Tugas Singkat:
Menurut teks tentang rahmat dan keseimbangan alam, apa tiga pilar fundamental yang dihubungkan oleh Surah Al-A'raf ayat ke-56?

Teks Sumber:
Memahami Rahmat di Tengah Keseimbangan Alam
Dalam perjalanan hidup, manusia senantiasa berada di persimpangan antara membangun dan merusak, antara harapan dan ketakutan. Al-Qur'an, sebagai petunjuk abadi, menyajikan sebuah panduan komprehensif yang tidak hanya mengatur hubungan vertikal manusia dengan Sang Pencipta, tetapi juga hubungan horizontal dengan sesama makhluk dan alam semesta. Salah satu ayat yang merangkum esensi keseimbangan ini dengan begitu indah adalah firman Allah dalam Surah Al-A'raf, ayat ke-56.
Ayat ini bukan sekadar rangkaian kata, melainkan sebuah manifesto tentang bagaimana seharusnya seorang hamba memposisikan dirinya di muka bumi. Ia adalah peta jalan yang menghubungkan tiga pilar fundamental: tanggung jawab ekologis, etika spiritual dalam berdoa, dan kepastian akan rahmat ilahi bagi mereka yang meniti jalan kebaikan. Mari kita selami samudra makna yang terkandung di dalamnya.
وَلَا تُفْسِدُوا فِي الْأَرْضِ بَعْدَ إِصْلَاحِهَا وَادْعُوهُ خَوْفًا وَطَمَعًا ۚ إِنَّ رَحْمَتَ اللَّهِ قَرِيبٌ مِنَ الْمُحْسِنِينَ
Wa lā tufsidu fil-arḍi ba‘da iṣlāḥihā wad‘ūhu khaufaw wa ṭama‘ā, inna raḥmatallāhi qarībum minal-muḥsinīn.

Cuplikan Materi:
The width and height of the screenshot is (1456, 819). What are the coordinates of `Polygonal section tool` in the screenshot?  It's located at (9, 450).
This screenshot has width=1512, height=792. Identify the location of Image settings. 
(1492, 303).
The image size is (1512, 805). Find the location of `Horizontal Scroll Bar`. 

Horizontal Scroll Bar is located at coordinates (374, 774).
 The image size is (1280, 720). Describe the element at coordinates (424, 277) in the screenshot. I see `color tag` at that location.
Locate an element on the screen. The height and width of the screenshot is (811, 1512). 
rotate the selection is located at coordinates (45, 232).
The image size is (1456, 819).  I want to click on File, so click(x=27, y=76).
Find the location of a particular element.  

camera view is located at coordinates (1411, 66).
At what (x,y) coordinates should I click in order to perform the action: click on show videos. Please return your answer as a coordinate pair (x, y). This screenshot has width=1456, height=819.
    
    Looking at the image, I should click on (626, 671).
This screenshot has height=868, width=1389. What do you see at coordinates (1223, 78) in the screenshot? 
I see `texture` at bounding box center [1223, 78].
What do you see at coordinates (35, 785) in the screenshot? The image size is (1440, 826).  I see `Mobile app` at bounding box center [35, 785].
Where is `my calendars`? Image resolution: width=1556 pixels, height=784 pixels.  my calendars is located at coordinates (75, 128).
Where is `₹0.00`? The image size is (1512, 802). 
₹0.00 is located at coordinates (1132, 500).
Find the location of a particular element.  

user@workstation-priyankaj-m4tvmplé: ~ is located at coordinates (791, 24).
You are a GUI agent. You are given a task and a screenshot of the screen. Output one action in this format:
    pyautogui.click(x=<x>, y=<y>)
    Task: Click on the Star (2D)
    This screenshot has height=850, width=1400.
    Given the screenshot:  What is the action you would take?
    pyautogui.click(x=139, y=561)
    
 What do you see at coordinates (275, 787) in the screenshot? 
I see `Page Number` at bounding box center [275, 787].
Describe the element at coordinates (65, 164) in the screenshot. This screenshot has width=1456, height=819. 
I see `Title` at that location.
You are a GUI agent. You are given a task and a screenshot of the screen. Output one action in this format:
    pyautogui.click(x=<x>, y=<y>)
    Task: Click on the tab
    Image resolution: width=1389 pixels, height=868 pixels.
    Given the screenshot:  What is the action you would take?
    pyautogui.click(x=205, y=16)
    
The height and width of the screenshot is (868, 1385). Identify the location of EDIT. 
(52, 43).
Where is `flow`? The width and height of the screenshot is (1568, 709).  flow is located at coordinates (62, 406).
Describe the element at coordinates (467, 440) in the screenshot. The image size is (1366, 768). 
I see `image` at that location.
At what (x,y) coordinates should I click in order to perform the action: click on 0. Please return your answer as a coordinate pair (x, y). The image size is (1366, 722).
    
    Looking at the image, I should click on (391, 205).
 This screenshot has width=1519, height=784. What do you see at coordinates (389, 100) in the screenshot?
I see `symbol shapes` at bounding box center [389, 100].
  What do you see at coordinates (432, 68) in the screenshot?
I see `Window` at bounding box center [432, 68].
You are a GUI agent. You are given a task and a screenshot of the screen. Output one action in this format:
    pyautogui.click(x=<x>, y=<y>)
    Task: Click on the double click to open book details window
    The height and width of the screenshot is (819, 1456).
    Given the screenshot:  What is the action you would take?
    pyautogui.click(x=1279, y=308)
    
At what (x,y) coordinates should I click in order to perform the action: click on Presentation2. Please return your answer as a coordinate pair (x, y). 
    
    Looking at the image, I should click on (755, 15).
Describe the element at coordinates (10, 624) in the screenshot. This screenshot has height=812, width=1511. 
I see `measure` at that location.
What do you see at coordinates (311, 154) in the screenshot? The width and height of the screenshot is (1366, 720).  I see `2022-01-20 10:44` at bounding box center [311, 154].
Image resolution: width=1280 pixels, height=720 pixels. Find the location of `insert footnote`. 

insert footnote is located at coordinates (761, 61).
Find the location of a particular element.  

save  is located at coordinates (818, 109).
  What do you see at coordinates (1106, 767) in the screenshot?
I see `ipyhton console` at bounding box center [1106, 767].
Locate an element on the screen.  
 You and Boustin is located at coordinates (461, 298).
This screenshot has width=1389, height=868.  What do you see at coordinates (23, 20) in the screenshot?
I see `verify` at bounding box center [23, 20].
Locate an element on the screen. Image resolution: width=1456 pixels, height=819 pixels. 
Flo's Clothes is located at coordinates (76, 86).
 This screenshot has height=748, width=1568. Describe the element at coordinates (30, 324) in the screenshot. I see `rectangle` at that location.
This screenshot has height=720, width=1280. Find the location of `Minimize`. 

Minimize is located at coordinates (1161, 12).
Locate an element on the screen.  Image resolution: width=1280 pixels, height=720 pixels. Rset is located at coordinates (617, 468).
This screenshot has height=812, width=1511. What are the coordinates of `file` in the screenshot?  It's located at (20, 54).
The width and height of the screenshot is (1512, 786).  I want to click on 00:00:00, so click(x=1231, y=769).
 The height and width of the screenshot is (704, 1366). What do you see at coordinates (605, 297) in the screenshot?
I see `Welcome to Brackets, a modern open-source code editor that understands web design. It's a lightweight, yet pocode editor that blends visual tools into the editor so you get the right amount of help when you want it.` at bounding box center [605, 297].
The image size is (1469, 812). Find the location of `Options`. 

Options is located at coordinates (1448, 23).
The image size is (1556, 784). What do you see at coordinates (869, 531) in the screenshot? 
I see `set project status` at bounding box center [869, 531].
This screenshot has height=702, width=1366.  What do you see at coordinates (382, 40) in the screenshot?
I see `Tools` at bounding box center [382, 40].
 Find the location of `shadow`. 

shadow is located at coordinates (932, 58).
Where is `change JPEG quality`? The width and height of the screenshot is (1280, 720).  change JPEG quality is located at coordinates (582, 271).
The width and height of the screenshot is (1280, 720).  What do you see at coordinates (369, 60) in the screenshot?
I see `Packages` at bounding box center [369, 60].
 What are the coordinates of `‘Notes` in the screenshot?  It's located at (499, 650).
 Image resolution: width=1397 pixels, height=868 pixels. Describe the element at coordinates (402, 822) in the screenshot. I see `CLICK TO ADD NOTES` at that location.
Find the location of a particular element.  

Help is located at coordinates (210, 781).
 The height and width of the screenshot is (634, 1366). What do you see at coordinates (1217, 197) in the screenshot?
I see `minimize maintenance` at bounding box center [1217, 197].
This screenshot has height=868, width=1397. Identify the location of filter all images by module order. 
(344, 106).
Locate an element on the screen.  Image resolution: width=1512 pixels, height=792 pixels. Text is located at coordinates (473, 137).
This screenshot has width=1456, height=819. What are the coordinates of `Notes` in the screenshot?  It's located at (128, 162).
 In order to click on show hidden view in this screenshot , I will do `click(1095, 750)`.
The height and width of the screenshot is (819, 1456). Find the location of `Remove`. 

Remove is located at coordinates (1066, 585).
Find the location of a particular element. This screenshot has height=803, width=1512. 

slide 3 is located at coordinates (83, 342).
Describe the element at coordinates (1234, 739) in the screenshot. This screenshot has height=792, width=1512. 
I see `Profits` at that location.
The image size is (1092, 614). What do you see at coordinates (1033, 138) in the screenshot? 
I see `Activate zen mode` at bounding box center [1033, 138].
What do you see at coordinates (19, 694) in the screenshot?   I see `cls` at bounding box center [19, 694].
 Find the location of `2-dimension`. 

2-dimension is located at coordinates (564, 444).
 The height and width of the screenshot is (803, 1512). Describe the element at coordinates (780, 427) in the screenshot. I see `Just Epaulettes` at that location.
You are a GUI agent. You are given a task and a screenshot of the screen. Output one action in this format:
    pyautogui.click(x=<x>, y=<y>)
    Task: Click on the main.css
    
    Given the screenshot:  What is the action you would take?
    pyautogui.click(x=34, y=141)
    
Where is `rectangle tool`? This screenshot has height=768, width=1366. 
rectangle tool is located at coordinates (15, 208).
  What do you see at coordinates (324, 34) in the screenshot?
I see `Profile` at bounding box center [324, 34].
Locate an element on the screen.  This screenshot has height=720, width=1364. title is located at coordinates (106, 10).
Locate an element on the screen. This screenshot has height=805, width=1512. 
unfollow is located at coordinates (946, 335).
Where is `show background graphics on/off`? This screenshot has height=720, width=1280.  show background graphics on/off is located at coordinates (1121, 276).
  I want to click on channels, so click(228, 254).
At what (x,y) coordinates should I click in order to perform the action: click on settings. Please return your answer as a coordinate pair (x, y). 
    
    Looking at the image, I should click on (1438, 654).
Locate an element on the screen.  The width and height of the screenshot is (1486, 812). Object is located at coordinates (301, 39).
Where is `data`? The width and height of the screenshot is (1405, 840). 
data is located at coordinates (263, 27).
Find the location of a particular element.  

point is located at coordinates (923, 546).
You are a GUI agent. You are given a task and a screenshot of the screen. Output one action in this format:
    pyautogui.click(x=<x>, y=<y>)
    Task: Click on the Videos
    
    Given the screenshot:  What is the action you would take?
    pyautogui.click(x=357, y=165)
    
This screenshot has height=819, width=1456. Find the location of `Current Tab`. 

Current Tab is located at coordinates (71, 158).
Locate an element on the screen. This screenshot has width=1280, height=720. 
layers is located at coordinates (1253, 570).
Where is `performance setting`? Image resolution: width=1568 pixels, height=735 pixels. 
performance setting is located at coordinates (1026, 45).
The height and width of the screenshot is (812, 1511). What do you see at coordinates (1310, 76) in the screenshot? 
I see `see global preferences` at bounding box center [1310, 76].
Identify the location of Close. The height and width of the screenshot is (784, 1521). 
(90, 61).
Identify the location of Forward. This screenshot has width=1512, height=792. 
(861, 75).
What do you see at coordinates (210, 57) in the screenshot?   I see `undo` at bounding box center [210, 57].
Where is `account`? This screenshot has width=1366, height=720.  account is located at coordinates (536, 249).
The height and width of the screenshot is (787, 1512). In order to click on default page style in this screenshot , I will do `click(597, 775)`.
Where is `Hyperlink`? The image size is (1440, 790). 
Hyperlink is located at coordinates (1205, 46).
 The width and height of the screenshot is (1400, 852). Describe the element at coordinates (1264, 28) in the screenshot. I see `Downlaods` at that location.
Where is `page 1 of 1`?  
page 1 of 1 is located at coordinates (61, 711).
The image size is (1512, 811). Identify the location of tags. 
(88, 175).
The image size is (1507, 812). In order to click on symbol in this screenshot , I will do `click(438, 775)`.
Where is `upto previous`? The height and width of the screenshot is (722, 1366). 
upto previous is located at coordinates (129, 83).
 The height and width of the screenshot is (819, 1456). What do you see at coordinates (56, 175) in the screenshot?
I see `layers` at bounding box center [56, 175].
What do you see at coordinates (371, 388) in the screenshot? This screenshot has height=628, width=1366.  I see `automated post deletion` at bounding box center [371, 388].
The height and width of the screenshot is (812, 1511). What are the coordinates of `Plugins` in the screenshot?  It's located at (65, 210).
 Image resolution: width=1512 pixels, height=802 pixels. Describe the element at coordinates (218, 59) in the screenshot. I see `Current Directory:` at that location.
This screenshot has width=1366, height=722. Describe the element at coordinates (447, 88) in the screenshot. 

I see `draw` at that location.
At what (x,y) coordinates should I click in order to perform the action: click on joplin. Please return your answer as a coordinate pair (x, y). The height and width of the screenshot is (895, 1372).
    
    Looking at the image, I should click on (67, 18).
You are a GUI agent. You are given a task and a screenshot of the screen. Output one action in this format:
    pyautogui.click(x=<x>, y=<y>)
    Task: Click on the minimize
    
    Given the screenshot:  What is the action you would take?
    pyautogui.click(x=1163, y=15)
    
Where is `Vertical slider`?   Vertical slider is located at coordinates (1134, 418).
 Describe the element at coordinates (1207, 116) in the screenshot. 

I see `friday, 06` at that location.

Hasil Tugas:
Tanggung jawab ekologis, etika spiritual dalam berdoa, dan kepastian akan rahmat ilahi bagi mereka yang meniti jalan kebaikan.